■ TRECHO SELECIONADO ■
Controle de contas públicas: no Brasil, os políticos julgam os próprios políticos
A Assembleia Legislativa da Paraíba concluiu nessa última semana sua 18ª Legislatura, uma conta cujo marco inicial é a o período constitucional inaugurado em 1946, após o fim do Estado Novo (ditadura de Getúlio Vargas).
O que vai marcar o período legislativo de 2019 a 2023 no Legislativo da Paraíba?
É possível que se argumente que foi a implantação do trabalho remoto, imposto pela pandemia do covid-19. É um avanço, sem dúvida. Outros podem defender que foi uma reforma no prédio histórico da Assembleia executada pelo presidente Adriano Galdino ou o volume de matérias votadas, que foi expressivo.
Nada disso. A legislatura que está se findando provavelmente será lembrada pela posição da Assembleia em relação a análise das contas do ex-governador Ricardo Coutinho e do governador João Azevedo, concluída na última semana de trabalho.
Por 31 votos contra 5, os deputados derrubaram pareceres do Tribunal de Contas reprovando 5 contas anuais (3 de Ricardo e 2 de João) e aprovaram as contas consideradas irregulares.
Para registro do contraditório, os parlamentares entenderam que as contas deveriam ser aprovadas porque o Tribunal de Contas havia mudado de critério de análise apenas mais recentemente em relação à contratação de servidores codificados, tendo aprovado as contas dos ex-governadores José Maranhão e Cássio Cunha Lima, em cujas gestões a irregularidade foi instalada e consolidada, e que não haveria indicação de dolo e prejuízos ao erário.
São, efetivamente, argumentos possíveis de consideração no debate, mas é preciso que fique consignado que se trata de alegações nitidamente de natureza política. E é aqui que entra a questão central dessa discussão: a análise da corte de contas é técnico e o julgamento da Assembleia é político. A diferença é abissal.
Não se trata aqui de fazer de estabelecer vereditos sobre as contas do ex e do atual governador da Paraíba, mas de aproveitar os eventos na Assembleia para a promoção de uma discussão mais ampla sobre o controle de gestões públicas.

■ TAREFAS A REALIZAR ■
#1 Responda às perguntas abaixo com base no texto sobre o controle de contas públicas na Paraíba.
(a) Qual legislatura a Assembleia Legislativa da Paraíba concluiu?
(b) Por qual placar os deputados derrubaram os pareceres do Tribunal de Contas?
(c) Quantas das contas anuais reprovadas eram de Ricardo Coutinho e quantas eram de João Azevedo?
#2 Dê continuidade ao texto sobre o controle de contas públicas na Paraíba, partindo da última frase apresentada.

[Entradas do conjunto de dados]
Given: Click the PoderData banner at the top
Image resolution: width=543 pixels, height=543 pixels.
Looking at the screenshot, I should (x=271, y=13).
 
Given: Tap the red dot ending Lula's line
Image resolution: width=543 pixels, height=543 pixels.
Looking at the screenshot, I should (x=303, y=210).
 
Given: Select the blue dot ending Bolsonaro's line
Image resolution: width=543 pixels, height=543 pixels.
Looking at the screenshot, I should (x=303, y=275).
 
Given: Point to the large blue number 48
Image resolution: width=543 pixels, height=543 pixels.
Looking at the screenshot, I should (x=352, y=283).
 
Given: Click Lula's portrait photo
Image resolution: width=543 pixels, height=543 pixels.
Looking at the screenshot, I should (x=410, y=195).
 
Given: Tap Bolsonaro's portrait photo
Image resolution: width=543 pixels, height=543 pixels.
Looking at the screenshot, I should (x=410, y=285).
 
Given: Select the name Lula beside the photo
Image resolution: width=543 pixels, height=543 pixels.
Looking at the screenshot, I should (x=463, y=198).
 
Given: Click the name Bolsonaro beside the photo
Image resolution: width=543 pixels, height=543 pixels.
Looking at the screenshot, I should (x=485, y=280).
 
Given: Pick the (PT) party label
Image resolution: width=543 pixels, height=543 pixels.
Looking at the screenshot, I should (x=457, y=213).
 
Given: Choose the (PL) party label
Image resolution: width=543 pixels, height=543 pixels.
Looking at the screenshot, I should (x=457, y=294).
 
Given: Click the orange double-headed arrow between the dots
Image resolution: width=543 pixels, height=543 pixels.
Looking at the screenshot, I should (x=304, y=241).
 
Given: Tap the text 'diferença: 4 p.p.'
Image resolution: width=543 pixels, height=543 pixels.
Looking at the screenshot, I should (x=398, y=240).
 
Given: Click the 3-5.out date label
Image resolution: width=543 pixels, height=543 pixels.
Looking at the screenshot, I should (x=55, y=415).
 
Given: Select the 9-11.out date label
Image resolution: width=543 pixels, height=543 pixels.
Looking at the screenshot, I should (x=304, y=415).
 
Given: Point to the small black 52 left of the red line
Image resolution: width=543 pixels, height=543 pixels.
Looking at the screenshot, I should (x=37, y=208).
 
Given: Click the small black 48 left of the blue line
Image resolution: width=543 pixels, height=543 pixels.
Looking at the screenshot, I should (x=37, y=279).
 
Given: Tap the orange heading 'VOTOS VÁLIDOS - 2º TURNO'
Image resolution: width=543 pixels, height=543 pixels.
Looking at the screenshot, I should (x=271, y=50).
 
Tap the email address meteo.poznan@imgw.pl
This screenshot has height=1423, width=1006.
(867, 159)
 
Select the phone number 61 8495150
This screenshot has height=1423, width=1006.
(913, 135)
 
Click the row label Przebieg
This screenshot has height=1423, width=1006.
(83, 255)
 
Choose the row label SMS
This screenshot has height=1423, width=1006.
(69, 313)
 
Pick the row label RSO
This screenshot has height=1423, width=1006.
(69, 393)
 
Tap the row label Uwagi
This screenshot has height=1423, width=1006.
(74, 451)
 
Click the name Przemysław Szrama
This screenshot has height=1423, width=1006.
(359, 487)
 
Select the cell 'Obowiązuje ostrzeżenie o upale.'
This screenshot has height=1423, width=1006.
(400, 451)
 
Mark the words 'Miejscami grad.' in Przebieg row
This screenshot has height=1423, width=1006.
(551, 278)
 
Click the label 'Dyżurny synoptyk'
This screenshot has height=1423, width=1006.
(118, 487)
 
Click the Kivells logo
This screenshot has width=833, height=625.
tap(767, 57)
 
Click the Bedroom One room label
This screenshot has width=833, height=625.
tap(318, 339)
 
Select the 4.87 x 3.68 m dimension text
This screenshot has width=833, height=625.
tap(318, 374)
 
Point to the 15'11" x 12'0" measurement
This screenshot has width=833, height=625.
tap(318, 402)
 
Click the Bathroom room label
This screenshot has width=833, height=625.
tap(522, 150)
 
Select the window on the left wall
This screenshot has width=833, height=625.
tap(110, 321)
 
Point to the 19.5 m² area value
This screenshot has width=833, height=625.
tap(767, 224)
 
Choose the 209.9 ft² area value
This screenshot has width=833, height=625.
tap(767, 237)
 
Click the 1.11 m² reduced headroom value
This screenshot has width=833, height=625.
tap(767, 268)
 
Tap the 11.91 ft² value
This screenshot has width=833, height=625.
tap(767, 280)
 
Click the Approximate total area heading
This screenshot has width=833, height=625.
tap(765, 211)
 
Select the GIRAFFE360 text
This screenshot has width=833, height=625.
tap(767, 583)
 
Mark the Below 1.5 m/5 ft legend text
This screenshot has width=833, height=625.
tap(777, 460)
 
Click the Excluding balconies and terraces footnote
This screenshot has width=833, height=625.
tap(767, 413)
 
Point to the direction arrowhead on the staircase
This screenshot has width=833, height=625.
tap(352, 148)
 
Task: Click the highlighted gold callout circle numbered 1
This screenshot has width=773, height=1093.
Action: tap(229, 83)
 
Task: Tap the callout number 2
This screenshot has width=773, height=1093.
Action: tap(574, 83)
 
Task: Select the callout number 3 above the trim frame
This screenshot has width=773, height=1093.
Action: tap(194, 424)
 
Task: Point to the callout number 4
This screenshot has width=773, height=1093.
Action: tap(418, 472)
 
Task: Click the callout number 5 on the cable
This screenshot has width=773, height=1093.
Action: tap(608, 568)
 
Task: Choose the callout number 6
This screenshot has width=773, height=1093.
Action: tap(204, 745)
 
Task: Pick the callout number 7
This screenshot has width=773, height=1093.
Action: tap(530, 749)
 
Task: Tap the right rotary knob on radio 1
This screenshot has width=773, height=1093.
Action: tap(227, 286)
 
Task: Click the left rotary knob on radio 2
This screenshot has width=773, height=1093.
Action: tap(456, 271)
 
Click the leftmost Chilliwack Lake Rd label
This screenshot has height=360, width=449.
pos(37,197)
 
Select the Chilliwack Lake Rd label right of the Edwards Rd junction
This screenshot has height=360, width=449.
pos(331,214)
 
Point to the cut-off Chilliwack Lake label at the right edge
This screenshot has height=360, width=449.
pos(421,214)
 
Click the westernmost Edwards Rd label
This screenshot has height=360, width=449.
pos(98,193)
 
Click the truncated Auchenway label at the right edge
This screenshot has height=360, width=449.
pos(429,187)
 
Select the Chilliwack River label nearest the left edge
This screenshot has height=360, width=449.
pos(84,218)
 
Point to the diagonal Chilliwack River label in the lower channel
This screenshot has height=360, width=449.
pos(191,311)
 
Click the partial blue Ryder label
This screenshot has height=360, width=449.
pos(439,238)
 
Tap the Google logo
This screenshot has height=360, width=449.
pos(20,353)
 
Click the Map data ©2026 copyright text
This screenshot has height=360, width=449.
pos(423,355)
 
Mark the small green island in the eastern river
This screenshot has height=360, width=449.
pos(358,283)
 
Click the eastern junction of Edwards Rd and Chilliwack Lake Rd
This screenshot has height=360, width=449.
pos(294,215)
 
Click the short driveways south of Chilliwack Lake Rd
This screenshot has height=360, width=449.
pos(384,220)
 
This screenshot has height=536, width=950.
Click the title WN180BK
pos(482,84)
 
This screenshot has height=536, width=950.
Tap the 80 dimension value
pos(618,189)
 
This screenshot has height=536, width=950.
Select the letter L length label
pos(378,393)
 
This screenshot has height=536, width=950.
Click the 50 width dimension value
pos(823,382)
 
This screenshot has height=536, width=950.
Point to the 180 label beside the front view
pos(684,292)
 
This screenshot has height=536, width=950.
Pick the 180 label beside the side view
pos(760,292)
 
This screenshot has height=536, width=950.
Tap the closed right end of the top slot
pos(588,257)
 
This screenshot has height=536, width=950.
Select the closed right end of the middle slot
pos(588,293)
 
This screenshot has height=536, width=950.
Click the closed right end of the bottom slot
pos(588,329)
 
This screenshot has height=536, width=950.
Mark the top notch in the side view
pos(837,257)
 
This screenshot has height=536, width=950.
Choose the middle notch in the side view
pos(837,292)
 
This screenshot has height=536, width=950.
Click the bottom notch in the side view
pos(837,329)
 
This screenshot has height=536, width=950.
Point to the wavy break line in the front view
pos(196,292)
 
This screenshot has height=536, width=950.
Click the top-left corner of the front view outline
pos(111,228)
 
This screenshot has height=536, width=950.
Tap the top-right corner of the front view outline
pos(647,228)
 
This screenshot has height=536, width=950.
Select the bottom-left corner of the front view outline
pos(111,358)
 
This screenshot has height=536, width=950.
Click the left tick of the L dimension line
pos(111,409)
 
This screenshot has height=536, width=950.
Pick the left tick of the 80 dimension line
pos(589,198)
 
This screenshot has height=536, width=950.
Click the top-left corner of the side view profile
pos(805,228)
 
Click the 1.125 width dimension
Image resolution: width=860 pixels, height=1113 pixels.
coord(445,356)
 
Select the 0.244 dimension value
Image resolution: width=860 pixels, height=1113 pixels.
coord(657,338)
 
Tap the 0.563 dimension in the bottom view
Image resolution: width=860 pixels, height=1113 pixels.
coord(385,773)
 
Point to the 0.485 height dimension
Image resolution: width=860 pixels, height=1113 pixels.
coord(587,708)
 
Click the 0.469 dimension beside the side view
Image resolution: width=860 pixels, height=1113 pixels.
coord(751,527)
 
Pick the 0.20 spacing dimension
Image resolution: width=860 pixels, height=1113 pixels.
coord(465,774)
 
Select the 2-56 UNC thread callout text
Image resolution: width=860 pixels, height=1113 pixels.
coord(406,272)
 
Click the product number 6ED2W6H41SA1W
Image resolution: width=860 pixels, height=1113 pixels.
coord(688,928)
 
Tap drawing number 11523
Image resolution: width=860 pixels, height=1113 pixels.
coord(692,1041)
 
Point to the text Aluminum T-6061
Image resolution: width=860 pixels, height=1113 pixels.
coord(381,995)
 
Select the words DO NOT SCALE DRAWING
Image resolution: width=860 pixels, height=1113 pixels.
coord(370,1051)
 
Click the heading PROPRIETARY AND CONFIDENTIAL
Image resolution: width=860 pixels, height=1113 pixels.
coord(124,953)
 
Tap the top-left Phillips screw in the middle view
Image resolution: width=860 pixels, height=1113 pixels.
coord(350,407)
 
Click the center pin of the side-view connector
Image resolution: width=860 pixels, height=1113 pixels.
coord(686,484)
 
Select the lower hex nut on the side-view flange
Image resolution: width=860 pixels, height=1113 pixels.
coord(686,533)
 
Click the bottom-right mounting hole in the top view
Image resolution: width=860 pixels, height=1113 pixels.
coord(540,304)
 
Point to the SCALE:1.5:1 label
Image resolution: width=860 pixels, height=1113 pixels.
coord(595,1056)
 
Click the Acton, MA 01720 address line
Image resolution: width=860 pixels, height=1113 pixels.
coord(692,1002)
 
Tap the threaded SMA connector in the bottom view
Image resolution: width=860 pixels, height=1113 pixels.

■ RESPOSTAS DO EXERCÍCIO ■
#1
(a) A 18ª Legislatura.
(b) Por 31 votos contra 5.
(c) Três eram de Ricardo Coutinho e duas eram de João Azevedo.

#2
O problema é que os políticos usaram o instinto de defesa, lá atrás, na elaboração da Constituição, para jogar a análise final de contas, processo último do controle da gestão, para um fórum puramente político, que é o Poder Legislativo (Congresso, Assembleia e Câmaras Municipais). Ou seja: eles próprios se julgam. Resultado: só raramente um gestor tem contas reprovadas em definitivo.
Guardando as devidas proporções, essa reserva de fórum em relação a análise de contas tem a mesma natureza da ideia de empurrar a presunção de inocência para o trânsito em julgado das ações, lugar que, devido a infinidade de recursos possíveis e a lentidão do judiciário, praticamente nunca se chega com os políticos criminosos em vida.
Os tempos mudaram desde a elaboração das constituições nacional e estadual. A sociedade exige hoje mais controle e transparência na atividade pública e política. Talvez esteja na hora de mudar esses dispositivos constitucionais estabelecendo que a análise de contas de gestões públicas seja definitivamente apenas técnica. Afinal, com a devida licença pelo recurso a uma imagem antiga, não dá para continuar se permitindo que as raposas continuem tomando conta dos galinheiros.